Each panel is made from 3-4" x 48" strips...TitebondIII. No problem so far; all going well. Now I need to bend each panel across the width. Ie; I'll end up with something that looks like a wing, when the two bent panels are assembled together.
I've cut a bunch of 3/4" thick forms...11" long x 2" tall. The profile was a natural arc formed by bending a thin strip to touch the three critical points (two ends and the ht.)
Now Considering it's fairly thin Cedar, how long should I have to steam it for before attempting to bend it to the form? Any helpful suggestions? (I emphasize 'helpful'... :x )


----------



## JOAT (Apr 9, 2010)

Well, have never steamed wood, but subscribe to WoodenBoat, which has articles on steaming wood - wooden boat builders seem to steam more wood than any other woodworkers. Have read on it from other sources as well.

I think it is a combination of the volume of the wood, type of wood, heat of the steam, etc. I don't think I have ever seen a formula for it. I would say steam some, see how it bends, and repeat as needed, until you get a satisfactory response. That's how I would do it anyway. Five cents for the information.


----------



## woodknots (Mar 7, 2012)

Dan - years ago, Norm Abram did a show on steam bending. Not sure if you've seen it.


----------



## DaninVan (Jan 1, 2012)

I'm worried about the glue joints failing. My understanding is the glue needs to cure for at least three days before stressing the joints, especially with moisture.
A lot of these DIY steam boxes are all wrong for doing a wide panel. Now I need to build a steam chamber that will work, and allow me fast access to the panel when it's ready.
The cheapest part of my 2x4 challenge project is the 2x4...


----------



## DesertRatTom (Jul 3, 2012)

Trying to recall a baseline time from a Norm Abrams special a couple decades ago. Steam bending is mainly about the form and clamping the piece to it. Maybe this will help.


----------



## Stick486 (Jan 4, 2013)

DaninVan said:


> *I'm worried about the glue joints failing. My understanding is the glue needs to cure for at least three days before stressing the joints, especially with moisture.*
> A lot of these DIY steam boxes are all wrong for doing a wide panel. Now I need to build a steam chamber that will work, and allow me fast access to the panel when it's ready.
> The cheapest part of my 2x4 challenge project is the 2x4...
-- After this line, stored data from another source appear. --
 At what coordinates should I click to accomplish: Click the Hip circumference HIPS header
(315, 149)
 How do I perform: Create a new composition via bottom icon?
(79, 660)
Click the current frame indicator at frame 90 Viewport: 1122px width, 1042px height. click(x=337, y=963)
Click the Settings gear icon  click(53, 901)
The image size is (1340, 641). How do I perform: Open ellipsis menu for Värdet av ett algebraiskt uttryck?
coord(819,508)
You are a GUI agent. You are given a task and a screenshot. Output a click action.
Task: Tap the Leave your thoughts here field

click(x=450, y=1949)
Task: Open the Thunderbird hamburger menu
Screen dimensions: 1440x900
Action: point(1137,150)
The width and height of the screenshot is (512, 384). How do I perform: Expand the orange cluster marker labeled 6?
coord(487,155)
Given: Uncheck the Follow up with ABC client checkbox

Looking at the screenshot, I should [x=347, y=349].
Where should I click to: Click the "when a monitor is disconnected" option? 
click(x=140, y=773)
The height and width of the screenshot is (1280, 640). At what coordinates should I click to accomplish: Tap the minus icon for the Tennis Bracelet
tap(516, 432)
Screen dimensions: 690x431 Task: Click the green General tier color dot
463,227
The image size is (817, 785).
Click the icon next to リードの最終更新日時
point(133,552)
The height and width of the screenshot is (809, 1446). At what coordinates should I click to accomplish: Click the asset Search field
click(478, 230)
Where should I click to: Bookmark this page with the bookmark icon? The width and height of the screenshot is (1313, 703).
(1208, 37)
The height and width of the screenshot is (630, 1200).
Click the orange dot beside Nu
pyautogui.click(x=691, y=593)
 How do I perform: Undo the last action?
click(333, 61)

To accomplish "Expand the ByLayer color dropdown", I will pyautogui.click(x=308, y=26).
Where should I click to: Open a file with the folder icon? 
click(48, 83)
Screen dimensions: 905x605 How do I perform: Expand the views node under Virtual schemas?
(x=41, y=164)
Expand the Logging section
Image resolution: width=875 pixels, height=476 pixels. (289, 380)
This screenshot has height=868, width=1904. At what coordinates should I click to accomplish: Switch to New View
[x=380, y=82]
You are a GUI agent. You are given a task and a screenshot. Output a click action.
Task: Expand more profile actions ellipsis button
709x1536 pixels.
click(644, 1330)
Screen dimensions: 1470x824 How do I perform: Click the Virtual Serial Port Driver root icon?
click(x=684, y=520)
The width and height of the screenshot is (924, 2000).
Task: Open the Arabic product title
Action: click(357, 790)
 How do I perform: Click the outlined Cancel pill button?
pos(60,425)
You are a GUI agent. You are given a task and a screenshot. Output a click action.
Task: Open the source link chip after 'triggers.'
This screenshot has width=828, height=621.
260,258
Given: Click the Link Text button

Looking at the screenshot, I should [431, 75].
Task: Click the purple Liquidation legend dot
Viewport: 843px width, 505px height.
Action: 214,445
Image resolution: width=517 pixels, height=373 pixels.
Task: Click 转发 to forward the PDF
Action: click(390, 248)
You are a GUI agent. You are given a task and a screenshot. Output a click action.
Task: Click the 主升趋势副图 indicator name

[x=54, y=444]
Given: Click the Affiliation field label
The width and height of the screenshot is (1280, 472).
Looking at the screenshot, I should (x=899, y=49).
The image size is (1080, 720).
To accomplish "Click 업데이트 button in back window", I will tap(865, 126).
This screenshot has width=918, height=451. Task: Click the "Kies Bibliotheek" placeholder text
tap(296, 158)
no matter... the heat from the steaming will plasticize the glue the joints will separate...
run a test..
take your glue brush w/ dried glue on it and hold under hot water or dip it in boiled water... the glue will wash right out of the brush...
you should have steamed the wood 1st for 10~15 minuets, then shaped and glued it up.....


----------



## Cherryville Chuck (Sep 28, 2010)

Epoxy might hold in the steam but I'd test that first. All other glues are some form of plastic like Stick says. All the stuff I've read about steaming say 1 hr per inch thickness. But it will have to be pretty limp to bend it across the width.


----------



## Stick486 (Jan 4, 2013)

DaninVan said:


> I'm worried about the glue joints failing. My understanding is the glue needs to cure for at least three days before stressing the joints, especially with moisture.
> A lot of these DIY steam boxes are all wrong for doing a wide panel. *Now I need to build a steam chamber that will work, and allow me fast access to the panel when it's ready.*
> The cheapest part of my 2x4 challenge project is the 2x4...


here...

...


----------



## Herb Stoops (Aug 28, 2012)

Dan IMHO I think you should build a form and bend before you glue them up. I did some for the inside of a trunk lid out of 1/4" redwood one time. I wrapped them in towels and kept pouring boiling water on them then after an hour took them one piece at a time and bent them to fit. But I was bending them lengthwise. You want to bend them width wise? I hope the bend is not too extreme.
Anothother thing to think about n do your steaming in an open area outside your shop or you might get condensation on all of your tools.

Herb


----------



## DaninVan (Jan 1, 2012)

In my own defense, I didn't know what I didn't know. 
Herb; no way was I going to do the steaming indoors, for starters I thought I might use the Coleman gas stove to 'boil' the water...outdoors!*
Re the bend; as I mentioned, it's a 2" rise in 11" of span. basically 1:6- When I take the panels out of the clamps I'll run it through the planer again to clean it up. That'll mean that it's even thinner than the current .25".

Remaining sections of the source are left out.